Whitney, for instance, projects the air of an ultra-progressive ally to the working-class, mostly Indigenous people of Espanola, tossing off such lines of dialogue as, “I’m so grateful for your stewardship.” Yet she’s also making Flipanthropy to run away from the shadow of her wealthy parents, notorious slumlords who couldn’t care less about their community. Asher, meanwhile, is a tightly coiled bundle of neuroses, much of them fuelled by a certain bodily condition that might represent an X-rated first for small-screen depiction.
And then there’s that curse of the title, a sly bit of surreal magic that is slipped into the show after Asher has an awkward encounter with a young local girl who places a hex on him because of a good deed gone awry. Are Asher and Whit’s many problems – both of the professional and marital variety – merely the kind of everyday challenges that any working couple face when trying to build something from scratch? Or are they the result of something larger and more cosmic?
That fuzzy line between what is real and what is manufactured divides the dark heart of The Curse. Fielder and Safdie delight in the itchy, nerve-wracking comedy that can come from exploring such ambiguity. Even the way the show is shot – many episodes are directed by Fielder himself – blurs the line between scripted and unscripted storytelling. When the HGTV cameras aren’t trained on Asher and Whitney, it seems that we’re watching their lives caught by some other, more hidden camera crew – all high, odd angles and peek-a-boo staging that erases the notion of privacy.
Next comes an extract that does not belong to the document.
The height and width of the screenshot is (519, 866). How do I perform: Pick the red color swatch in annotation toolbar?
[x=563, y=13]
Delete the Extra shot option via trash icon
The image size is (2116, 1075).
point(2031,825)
And while the supporting cast is mostly filled out by recognizable faces – including Corbin Bernsen as Whitney’s father, and Captain Phillips scene-stealer Barkhad Abdi as the father of the girl who curses Asher – several of the Espanola locals appear to be, from their mannerisms and halting line deliveries, real-deal community members roped into the show by methods unknown.
Fielder, who projected a bizarrely charming kind of anti-charisma as “host” of Nathan for You and The Rehearsal, digs into some deep, dirty corners to play Asher. There is one sex scene between him and Whitney that is so raw and eye-opening that Fielder challenges himself to find a new level of emasculation never before put on screen. And Stone is, as always, flawless. Playing the self-deluding Whitney as both a victim and a tool of the capitalist machine she professes to be raging against, the actress sinks into a profoundly complicated character.
Like all of Fielder’s productions, there is an almost cruel menace at work in The Curse. But that threat is as much a carrot as it is a stick. Each hour-long episode is a meticulously engineered experiment designed to see how tense a situation can get until audiences are provoked to unrestrained hysterics. It is easy to lose count of just how many times the show transforms a moment of shock into one of laugh-out-loud yelping. A curse that turns into a blessing.